Berdasarkan tingkat keparahan gejala, ada dua jenis obat alergi yang umumnya digunakan. Yang pertama adalah obat-obatan antihistamin. Obat ini digunakan untuk meredakan reaksi alergi atau gejala alergi yang masih tergolong ringan hingga menengah.
Sangat penting untuk berkonsultasi terlebih dahulu kepada dokter sebelum mengonsumsi obat ini, karena ada beberapa jenis antihistamin yang tidak cocok digunakan oleh anak-anak yang berusia di bawah 2 tahun, seperti promethazine dan alimemazine.
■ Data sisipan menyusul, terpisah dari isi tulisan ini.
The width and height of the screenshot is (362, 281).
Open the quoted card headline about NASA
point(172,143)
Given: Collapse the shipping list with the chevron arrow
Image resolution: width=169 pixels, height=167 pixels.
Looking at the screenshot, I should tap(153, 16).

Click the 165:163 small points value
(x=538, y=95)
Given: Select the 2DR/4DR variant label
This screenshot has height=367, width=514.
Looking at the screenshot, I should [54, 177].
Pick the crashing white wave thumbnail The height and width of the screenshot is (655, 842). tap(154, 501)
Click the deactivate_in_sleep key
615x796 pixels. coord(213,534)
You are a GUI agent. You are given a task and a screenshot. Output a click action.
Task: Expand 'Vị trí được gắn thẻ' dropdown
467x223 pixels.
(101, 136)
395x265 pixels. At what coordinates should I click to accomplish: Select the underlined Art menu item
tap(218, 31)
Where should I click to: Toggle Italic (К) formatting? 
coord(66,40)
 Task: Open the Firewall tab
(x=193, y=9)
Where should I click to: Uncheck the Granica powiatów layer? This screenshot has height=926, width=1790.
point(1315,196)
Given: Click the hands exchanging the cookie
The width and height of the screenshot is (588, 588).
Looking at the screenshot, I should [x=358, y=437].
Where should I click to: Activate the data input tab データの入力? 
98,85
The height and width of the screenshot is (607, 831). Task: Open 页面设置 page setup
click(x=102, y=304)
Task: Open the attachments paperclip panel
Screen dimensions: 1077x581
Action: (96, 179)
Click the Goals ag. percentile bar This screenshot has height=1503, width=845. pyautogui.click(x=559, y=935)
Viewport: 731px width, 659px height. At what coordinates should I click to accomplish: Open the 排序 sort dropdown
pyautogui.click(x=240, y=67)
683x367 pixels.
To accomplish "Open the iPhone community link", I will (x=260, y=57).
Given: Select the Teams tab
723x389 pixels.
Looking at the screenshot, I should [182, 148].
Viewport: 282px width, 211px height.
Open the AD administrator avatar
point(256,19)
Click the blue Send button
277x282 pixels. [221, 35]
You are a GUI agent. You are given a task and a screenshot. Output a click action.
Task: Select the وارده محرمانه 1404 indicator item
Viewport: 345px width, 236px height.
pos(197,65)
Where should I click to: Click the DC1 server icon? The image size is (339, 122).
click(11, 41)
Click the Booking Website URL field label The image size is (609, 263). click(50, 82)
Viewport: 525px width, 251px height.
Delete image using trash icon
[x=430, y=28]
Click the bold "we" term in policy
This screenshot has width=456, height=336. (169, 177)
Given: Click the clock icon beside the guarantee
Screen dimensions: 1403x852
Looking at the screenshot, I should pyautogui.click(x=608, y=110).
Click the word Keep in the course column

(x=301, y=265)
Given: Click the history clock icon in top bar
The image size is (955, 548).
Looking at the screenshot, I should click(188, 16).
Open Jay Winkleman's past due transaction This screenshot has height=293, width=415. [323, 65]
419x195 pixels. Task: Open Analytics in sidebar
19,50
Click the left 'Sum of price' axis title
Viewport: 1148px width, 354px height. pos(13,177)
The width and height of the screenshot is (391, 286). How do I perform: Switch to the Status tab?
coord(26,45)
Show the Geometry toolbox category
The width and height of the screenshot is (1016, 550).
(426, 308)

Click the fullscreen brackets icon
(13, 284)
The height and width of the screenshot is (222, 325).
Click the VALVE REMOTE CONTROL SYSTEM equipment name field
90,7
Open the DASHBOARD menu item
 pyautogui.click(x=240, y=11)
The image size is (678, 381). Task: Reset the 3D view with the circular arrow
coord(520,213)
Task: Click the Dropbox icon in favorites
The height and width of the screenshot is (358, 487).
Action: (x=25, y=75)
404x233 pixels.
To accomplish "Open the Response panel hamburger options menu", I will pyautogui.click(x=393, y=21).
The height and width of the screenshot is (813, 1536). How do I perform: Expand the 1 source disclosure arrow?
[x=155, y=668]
Jenis obat alergi yang kedua adalah obat yang mengandung adrenalin. Obat ini biasanya diberikan oleh dokter untuk menanggulangi gejala alergi parah pada kasus anafilaksis dengan cara disuntikkan. Adrenalin mampu mengatasi kesulitan bernapas dengan cara memperlebar saluran napas, serta mengatasi syok dengan meningkatkan tekanan darah.
Waktu yang Tepat untuk ke Dokter
Jika Anda atau anak Anda mengalami reaksi alergi tidak lama setelah mengonsumsi suatu makanan, dianjurkan untuk segera menemui dokter. Selain untuk mencegah gejala makin memburuk, hal itu akan mempermudah dokter dalam melakukan diagnosis.
Jika Anda, anak Anda, atau orang-orang di sekitar Anda mengalami gejala anafilaksis atau reaksi alergi parah, segera bawa ke rumah sakit. Penanganan yang diberikan secepatnya akan meningkatkan peluang penderita untuk selamat.